Your goal — Copy nothing from the entries below except the lines from the one containing "541 (152, 1821)" through the one containing "70 (299, 1286)", and copy those exactly.

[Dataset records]
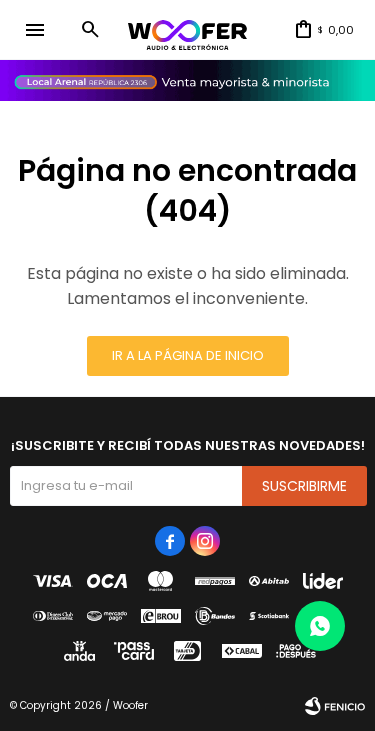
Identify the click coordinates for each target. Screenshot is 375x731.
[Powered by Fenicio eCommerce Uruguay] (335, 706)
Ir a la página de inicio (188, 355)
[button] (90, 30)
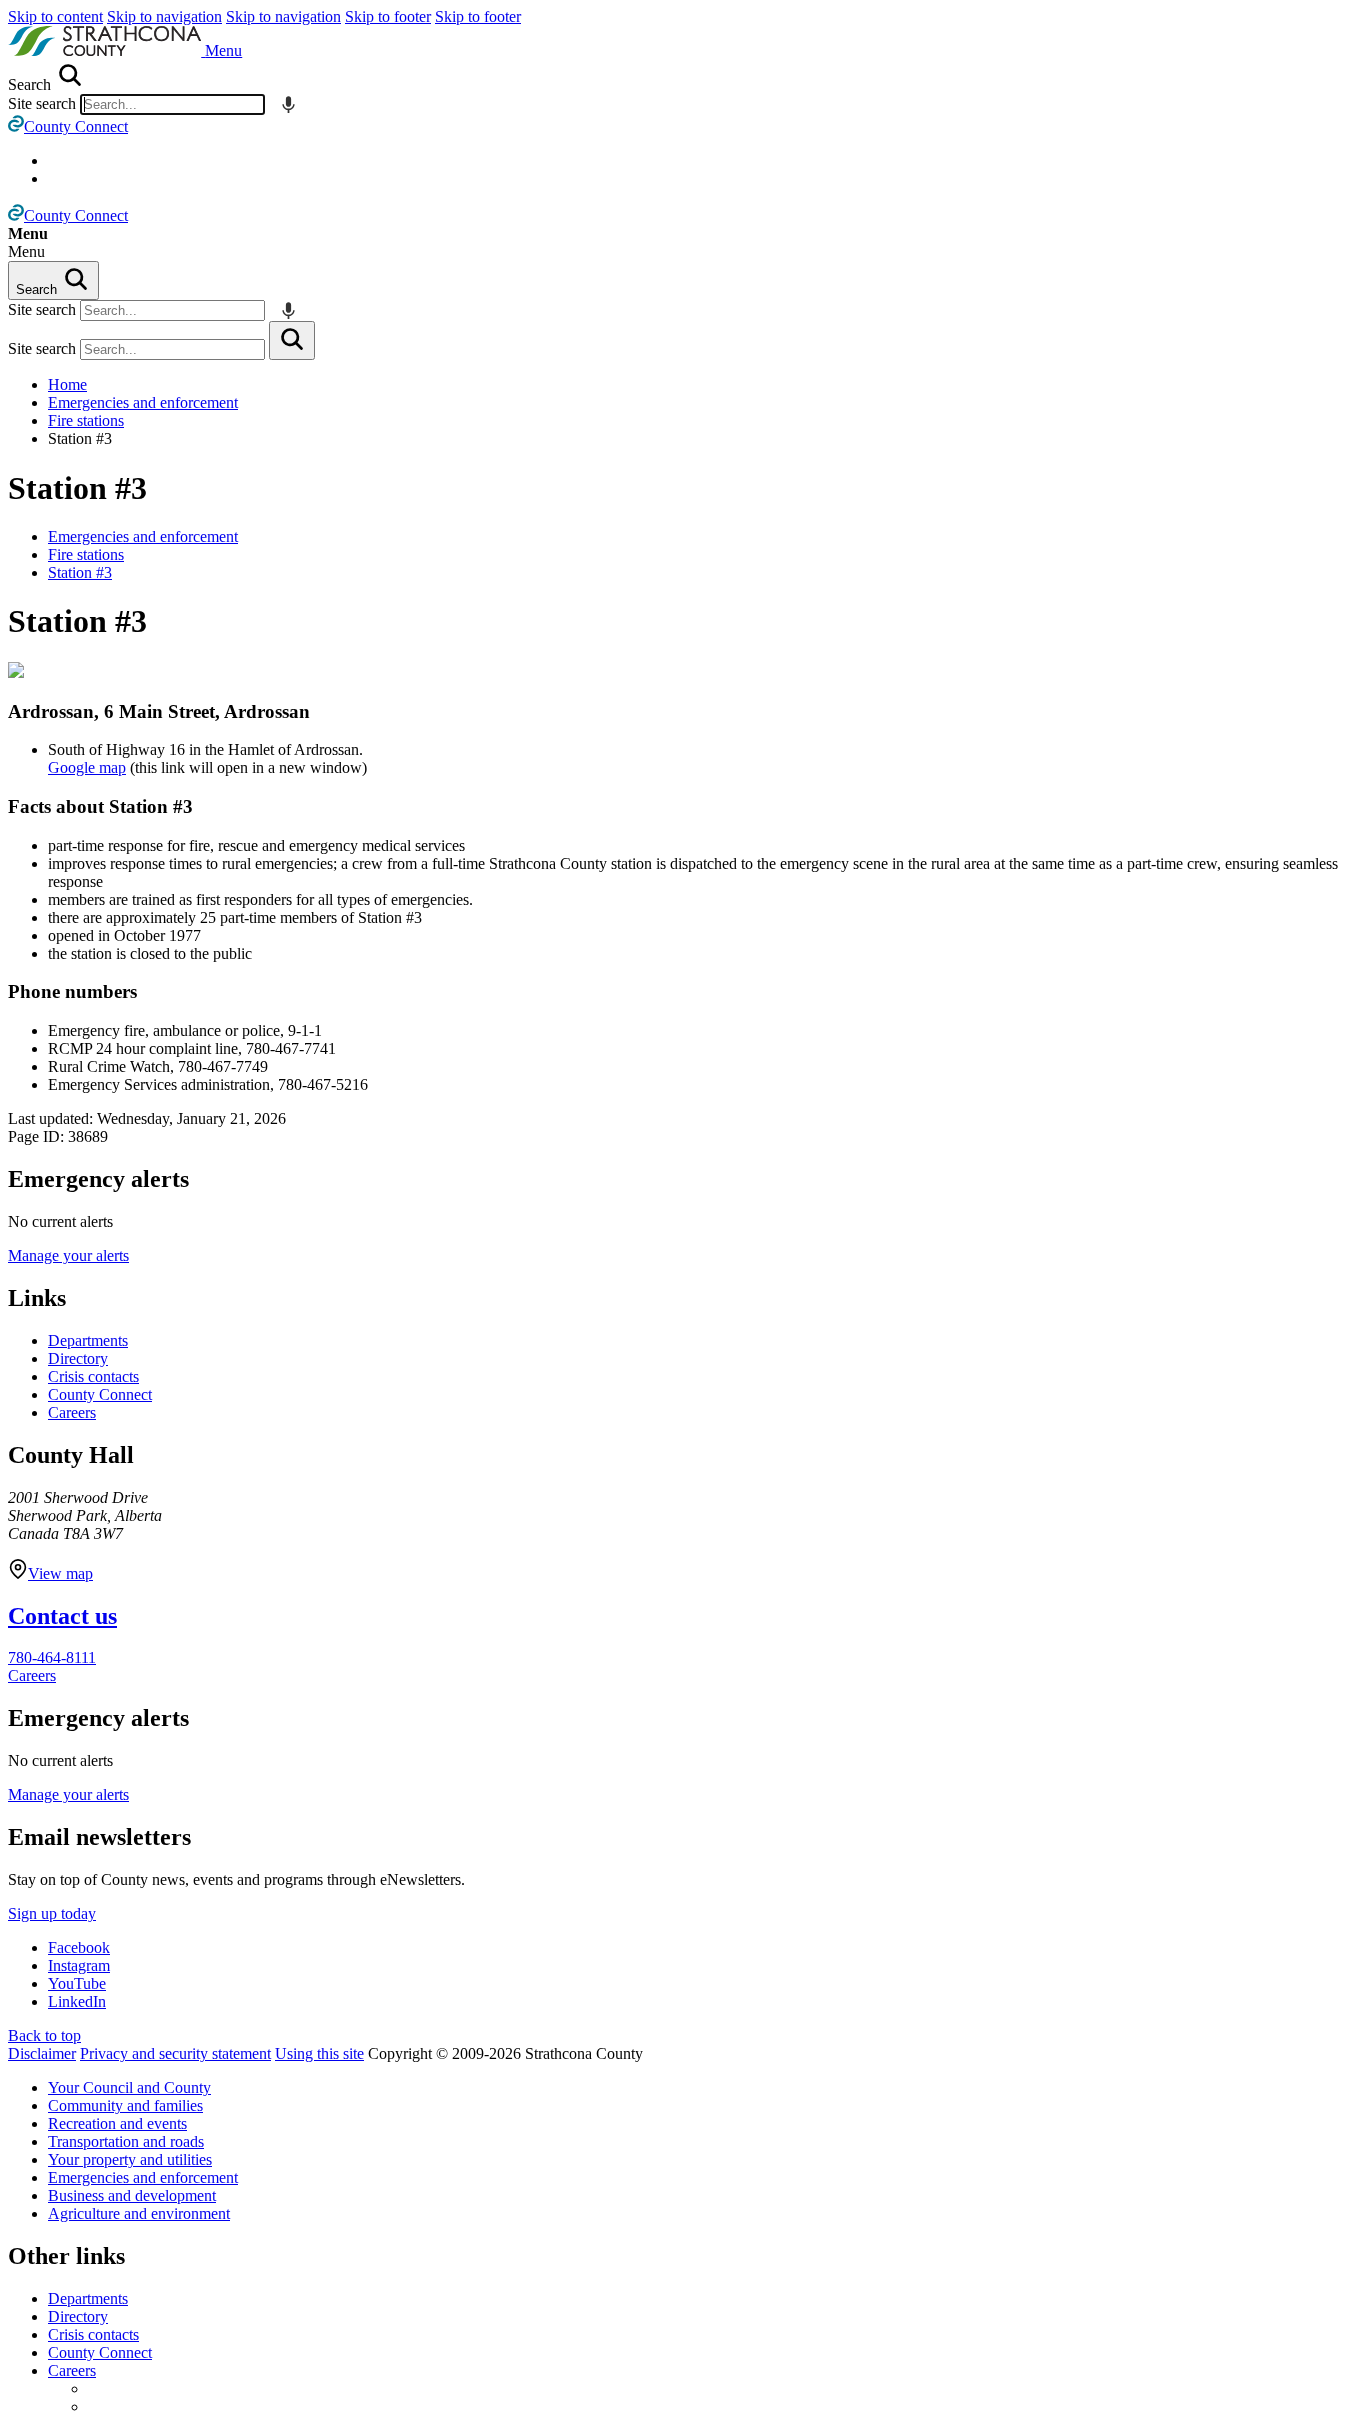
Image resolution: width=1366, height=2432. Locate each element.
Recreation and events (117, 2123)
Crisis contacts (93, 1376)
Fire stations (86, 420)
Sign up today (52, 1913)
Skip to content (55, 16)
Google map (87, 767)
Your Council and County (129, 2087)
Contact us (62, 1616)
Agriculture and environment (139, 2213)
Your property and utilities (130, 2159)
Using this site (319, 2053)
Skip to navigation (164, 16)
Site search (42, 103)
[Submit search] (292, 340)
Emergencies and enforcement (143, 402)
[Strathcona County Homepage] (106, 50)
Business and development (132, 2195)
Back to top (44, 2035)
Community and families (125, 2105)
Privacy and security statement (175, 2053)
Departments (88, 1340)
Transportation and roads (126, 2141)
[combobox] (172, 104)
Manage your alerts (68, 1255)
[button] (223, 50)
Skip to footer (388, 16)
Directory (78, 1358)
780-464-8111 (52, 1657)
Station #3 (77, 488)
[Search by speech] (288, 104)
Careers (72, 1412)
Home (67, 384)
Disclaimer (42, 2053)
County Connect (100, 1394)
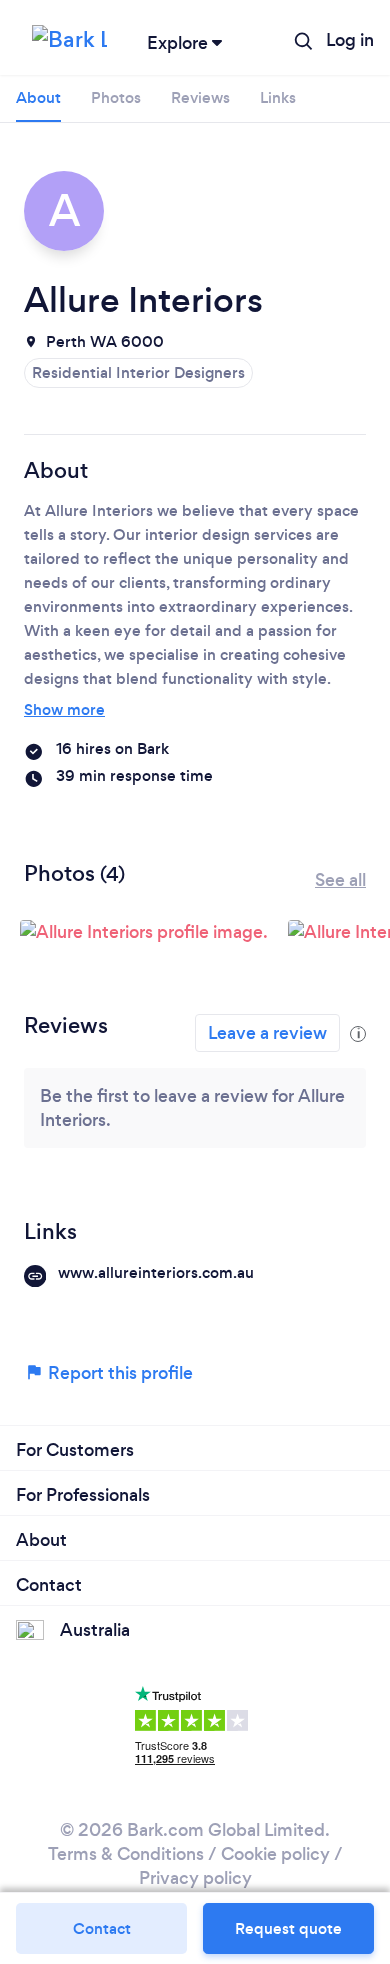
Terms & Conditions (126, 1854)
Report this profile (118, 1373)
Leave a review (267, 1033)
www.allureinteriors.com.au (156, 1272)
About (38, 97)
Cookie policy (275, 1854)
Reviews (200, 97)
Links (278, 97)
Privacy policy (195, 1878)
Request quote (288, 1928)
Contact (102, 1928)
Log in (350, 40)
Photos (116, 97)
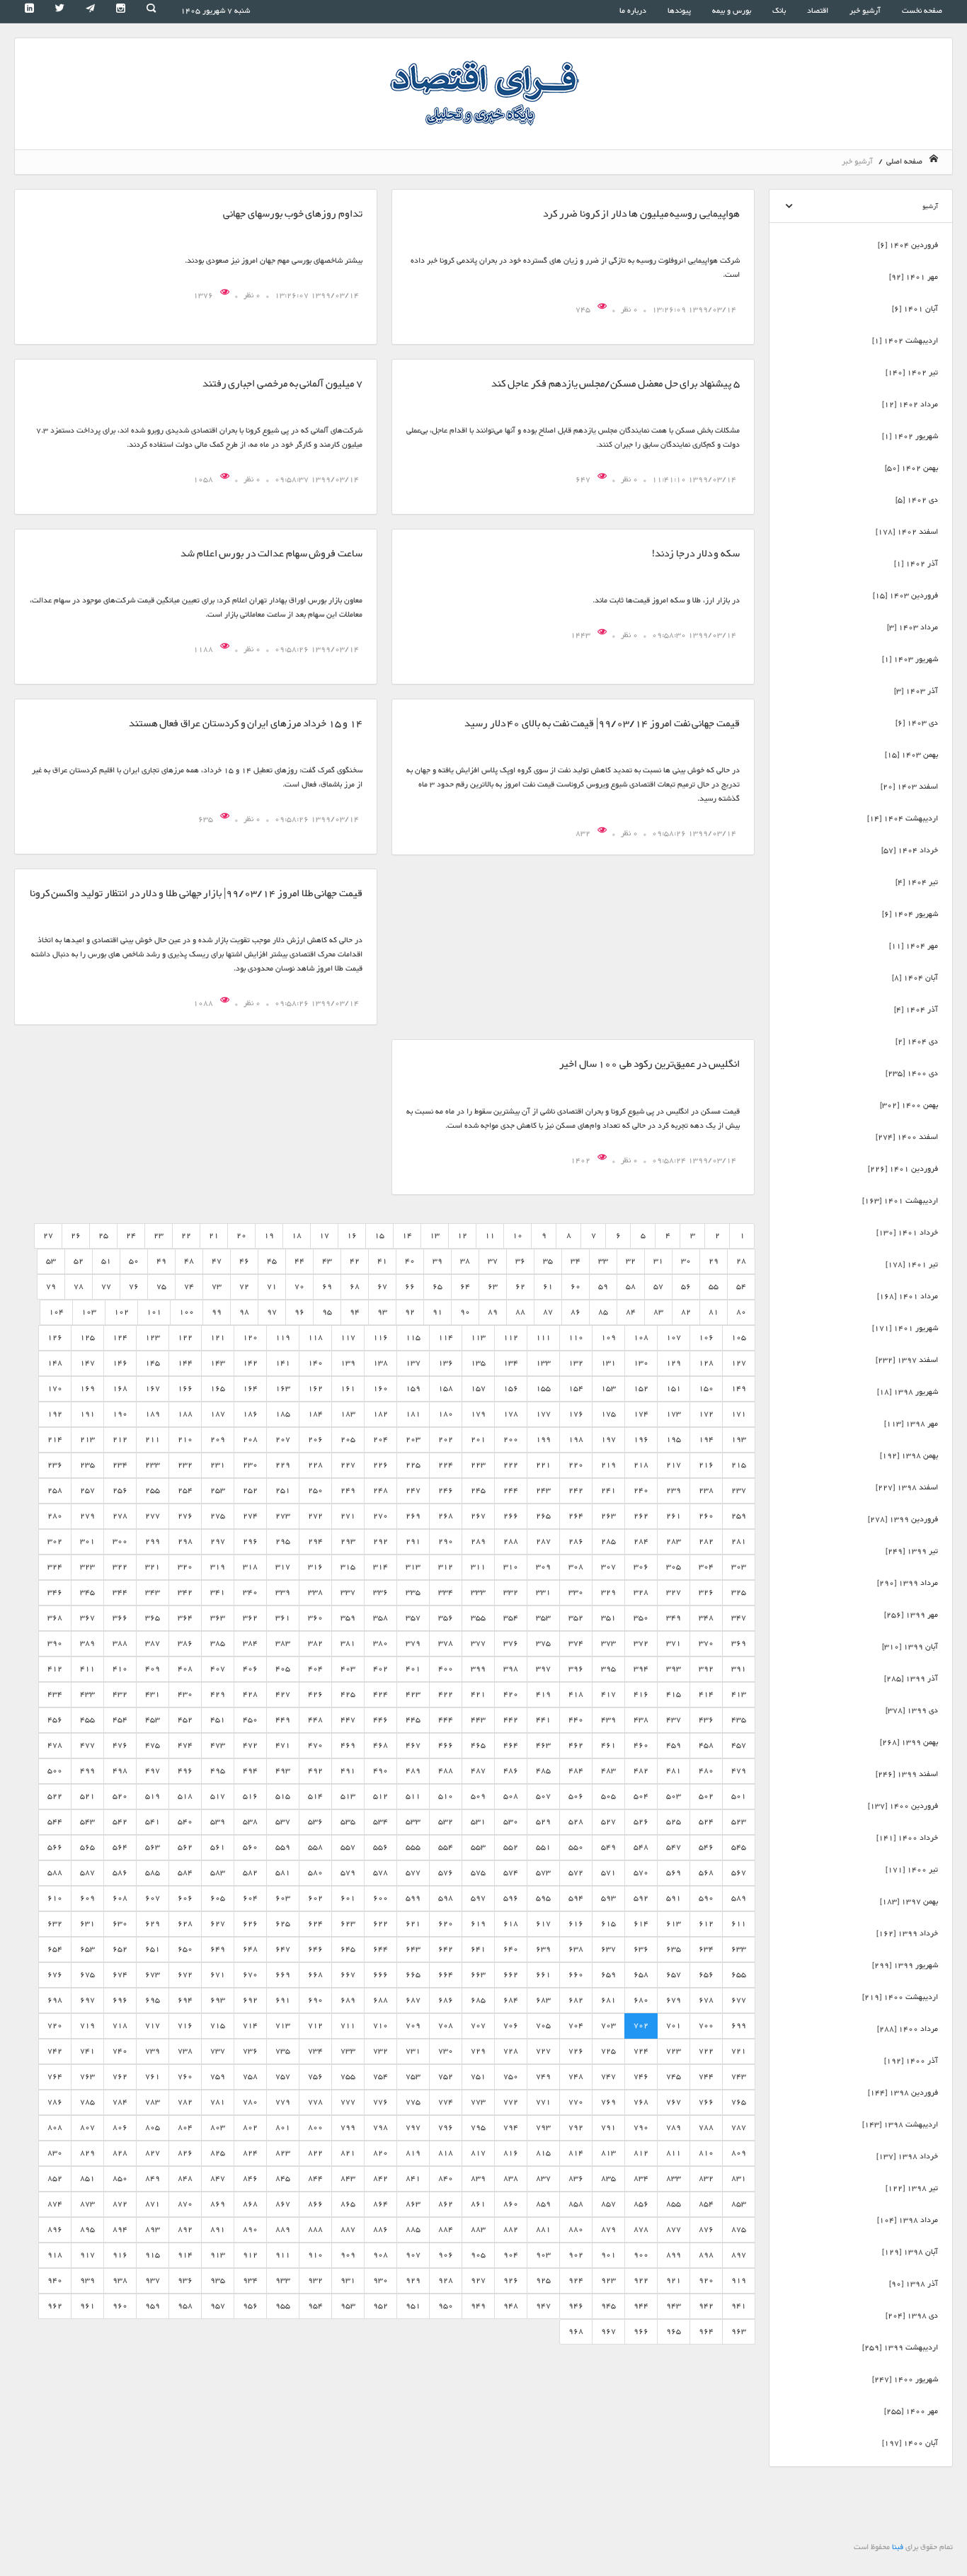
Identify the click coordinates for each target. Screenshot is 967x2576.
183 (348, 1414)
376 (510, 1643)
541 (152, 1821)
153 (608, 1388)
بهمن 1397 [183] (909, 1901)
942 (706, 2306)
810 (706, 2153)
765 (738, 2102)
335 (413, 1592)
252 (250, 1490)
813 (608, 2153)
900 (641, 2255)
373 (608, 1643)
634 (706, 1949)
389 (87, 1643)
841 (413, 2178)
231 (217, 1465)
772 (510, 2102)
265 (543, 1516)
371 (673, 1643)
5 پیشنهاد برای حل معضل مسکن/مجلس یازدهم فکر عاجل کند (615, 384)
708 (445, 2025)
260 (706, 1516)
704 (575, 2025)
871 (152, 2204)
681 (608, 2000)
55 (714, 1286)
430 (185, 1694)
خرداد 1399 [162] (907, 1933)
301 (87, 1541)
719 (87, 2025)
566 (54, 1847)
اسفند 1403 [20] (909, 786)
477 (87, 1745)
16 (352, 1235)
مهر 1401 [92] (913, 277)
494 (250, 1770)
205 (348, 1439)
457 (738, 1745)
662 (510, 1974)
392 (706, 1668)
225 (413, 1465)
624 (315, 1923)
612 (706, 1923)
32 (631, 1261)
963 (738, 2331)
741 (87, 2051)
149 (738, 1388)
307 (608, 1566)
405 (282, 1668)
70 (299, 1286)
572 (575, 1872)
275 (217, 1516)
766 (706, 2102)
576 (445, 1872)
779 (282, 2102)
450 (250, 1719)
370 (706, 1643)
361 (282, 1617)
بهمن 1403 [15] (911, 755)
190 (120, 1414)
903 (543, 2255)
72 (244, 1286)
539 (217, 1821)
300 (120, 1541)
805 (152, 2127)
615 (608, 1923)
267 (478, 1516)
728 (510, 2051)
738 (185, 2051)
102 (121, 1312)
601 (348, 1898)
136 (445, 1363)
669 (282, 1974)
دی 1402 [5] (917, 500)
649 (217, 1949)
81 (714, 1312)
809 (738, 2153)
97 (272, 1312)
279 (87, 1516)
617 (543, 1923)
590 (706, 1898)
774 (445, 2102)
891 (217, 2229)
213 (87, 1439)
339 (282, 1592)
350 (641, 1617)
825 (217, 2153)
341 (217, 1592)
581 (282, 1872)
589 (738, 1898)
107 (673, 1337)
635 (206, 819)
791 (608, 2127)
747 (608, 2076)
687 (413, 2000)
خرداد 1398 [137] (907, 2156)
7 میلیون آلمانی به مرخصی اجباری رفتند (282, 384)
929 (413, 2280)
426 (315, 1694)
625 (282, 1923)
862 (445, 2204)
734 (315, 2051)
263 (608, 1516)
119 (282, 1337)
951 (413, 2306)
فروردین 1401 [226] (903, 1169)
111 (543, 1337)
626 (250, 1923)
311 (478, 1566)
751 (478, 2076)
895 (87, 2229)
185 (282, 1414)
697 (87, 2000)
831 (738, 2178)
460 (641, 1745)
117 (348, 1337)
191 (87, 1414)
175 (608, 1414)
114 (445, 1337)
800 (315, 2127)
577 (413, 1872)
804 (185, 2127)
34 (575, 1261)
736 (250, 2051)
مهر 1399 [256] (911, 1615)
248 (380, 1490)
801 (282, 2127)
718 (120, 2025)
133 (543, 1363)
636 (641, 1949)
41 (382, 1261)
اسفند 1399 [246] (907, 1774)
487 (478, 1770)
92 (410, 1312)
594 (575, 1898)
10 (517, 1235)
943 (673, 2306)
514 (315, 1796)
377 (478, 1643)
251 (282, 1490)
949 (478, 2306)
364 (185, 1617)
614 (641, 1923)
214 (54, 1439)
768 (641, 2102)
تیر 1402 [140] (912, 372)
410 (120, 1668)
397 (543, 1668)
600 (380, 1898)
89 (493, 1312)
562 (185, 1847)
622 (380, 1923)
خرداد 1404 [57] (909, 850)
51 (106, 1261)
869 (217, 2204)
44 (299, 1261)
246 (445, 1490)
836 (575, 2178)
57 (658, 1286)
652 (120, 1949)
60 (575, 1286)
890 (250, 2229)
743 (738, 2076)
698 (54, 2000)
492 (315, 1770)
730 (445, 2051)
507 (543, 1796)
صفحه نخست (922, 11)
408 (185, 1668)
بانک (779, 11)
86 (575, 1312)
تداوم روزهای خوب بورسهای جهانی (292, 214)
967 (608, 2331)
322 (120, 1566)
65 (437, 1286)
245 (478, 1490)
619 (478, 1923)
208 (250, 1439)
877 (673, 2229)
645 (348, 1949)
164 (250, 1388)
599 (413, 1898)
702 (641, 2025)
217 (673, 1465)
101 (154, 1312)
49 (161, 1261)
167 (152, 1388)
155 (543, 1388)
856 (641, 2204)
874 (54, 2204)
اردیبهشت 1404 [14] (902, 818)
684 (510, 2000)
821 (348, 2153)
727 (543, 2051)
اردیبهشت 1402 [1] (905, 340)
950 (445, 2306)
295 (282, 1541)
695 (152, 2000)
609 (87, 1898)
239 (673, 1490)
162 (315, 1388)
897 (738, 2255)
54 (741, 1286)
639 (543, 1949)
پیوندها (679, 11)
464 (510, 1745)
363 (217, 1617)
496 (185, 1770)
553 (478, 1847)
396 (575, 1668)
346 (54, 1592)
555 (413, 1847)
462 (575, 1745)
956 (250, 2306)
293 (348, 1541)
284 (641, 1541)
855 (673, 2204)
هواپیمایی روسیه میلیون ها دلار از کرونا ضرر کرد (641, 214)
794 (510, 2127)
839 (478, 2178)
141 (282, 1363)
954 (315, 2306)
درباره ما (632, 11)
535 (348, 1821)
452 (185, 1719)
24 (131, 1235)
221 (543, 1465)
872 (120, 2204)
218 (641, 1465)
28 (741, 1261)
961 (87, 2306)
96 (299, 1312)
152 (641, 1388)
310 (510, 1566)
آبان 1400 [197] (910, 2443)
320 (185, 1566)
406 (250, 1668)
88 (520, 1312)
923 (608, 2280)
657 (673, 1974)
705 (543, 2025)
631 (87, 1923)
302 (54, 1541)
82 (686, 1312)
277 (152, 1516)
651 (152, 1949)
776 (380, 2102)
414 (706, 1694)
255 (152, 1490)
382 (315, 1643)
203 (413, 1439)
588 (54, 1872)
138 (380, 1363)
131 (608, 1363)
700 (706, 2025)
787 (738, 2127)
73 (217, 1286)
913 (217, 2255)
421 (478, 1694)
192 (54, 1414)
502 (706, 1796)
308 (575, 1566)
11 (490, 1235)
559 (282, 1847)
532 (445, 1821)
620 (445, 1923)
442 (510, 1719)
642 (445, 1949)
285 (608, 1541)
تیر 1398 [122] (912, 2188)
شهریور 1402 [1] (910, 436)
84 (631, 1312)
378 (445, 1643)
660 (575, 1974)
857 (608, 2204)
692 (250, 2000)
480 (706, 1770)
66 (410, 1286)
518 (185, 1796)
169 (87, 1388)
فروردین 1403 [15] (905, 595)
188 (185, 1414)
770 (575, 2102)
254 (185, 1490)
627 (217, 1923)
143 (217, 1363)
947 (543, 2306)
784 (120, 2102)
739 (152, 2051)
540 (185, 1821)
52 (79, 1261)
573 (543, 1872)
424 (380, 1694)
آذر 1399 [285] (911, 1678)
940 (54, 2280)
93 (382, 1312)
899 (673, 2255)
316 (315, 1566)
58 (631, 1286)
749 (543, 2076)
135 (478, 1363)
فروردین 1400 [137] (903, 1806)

Solution —
541 (152, 1821)
153 (608, 1388)
بهمن 1397 [183] (909, 1901)
942 (706, 2306)
810 (706, 2153)
765 (738, 2102)
335 (413, 1592)
252 (250, 1490)
813 (608, 2153)
900 (641, 2255)
373 (608, 1643)
634 (706, 1949)
389 (87, 1643)
841 (413, 2178)
231 (217, 1465)
772 (510, 2102)
265 (543, 1516)
371 (673, 1643)
5 پیشنهاد برای حل معضل مسکن/مجلس یازدهم فکر عاجل کند (615, 384)
708 (445, 2025)
260 (706, 1516)
704 (575, 2025)
871 (152, 2204)
681 (608, 2000)
55 (714, 1286)
430 (185, 1694)
خرداد 1399 [162] (907, 1933)
301 (87, 1541)
719 (87, 2025)
566 (54, 1847)
اسفند 1403 [20] (909, 786)
477 (87, 1745)
16 (352, 1235)
مهر 1401 [92] (913, 277)
494 (250, 1770)
205 (348, 1439)
457 (738, 1745)
662 (510, 1974)
392 (706, 1668)
225 (413, 1465)
624 (315, 1923)
612 (706, 1923)
32 (631, 1261)
963 (738, 2331)
741 (87, 2051)
149 (738, 1388)
307 (608, 1566)
405 (282, 1668)
70 (299, 1286)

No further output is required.